§ **Exercise instructions**:
1. In the article excerpt on romantic love among first-year college women, during what years were the college women in Holland and Eisenhart's study observed?
2. Summarize the article excerpt on romantic love among first-year college women in two sentences.

Academic journal article Journal of Higher Education

The Centrality and Costs of Heterosexual Romantic Love among First-Year College Women

Academic journal article Journal of Higher Education

The Centrality and Costs of Heterosexual Romantic Love among First-Year College Women

Article excerpt

Introduction

To many who espouse feminist ideals or take a critical approach to gender relations, Holland and Eisenhart's (1990) observations of college women in the late 1970s and early 1980s are grim: At the two institutions that served as the field site for Holland and Eisenhart's study, "the peer culture established an ethos for women that emphasized romantic relationships with men as a major route to self-worth and prestige" (p. 118). Being perceived as (hetero)sexually attractive and having a "high-status" boyfriend elevated a young woman's standing among her classmates, which meant that schoolwork and friendship were pushed to the side. The women who comprised Holland and Eisenhart's sample had no choice but to experience their relational network hierarchically and their academic lives halfheartedly as members of their peer group--securing the attention and affection of popular young men on campus was to come first.

The socioeconomic and developmental implications of these findings are unsettling. By focusing on romance to the exclusion of their coursework, young women are robbed of the opportunity to acquire skills that improve the likelihood of their professional advancement. In stronger terms, the cultural premium placed on women's sexual attractiveness virtually guarantees that they remain dependent on male partners for social and economic resources, having had no substantive support to build a competitive set of qualifications for participation in the public sphere. Moreover, by spending time on romance to the exclusion of other relationships, young women forgo close friendships that are essential to emotional well-being over the course of the lifespan.

However, few studies have tested, qualified, or extended Holland and Eisenhart's findings in the years since Educated in Romance (1990) was published, so their bleak set of results constitutes a mostly unchallenged "last word" on undergraduate women's romantic relationships. This seems unwise for many reasons. Are college women still so (forcibly) preoccupied with romance? Has the women's movement of the 1960s and 1970s given rise to any change in gender relations on college campuses? Or has it left in its wake a generation of young women who know or experience romance as one of many dimensions to their lives, each of which is equally important or valued? Even Holland and Eisenhart recognized the need for replication among samples of women "just now entering college" (p. 225), given shifts in the status and feminist consciousness of women over recent decades; at the two campuses in their study, "women's issues" were too peripheral, nascent, and confined to have much visibility. As such, to what extent do their findings characterize college women today? Do young women find themselves trapped in a peer culture that implicitly reproduces male privilege? More specifically, do college women's lives remain organized around the principle of heterosexual romance?

§ **Provided data**:
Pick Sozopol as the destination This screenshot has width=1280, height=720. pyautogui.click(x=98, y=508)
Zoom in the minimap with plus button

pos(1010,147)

§ **Solved tasks**:
1. In the late 1970s and early 1980s.

2. The excerpt recounts Holland and Eisenhart's finding that peer culture at the two institutions they studied pushed college women to treat romantic relationships with men as the main route to self-worth and prestige, sidelining schoolwork and friendship at a cost to their professional advancement and emotional well-being. Because few studies have tested these findings since Educated in Romance (1990), the excerpt asks whether college women's lives today remain organized around heterosexual romance.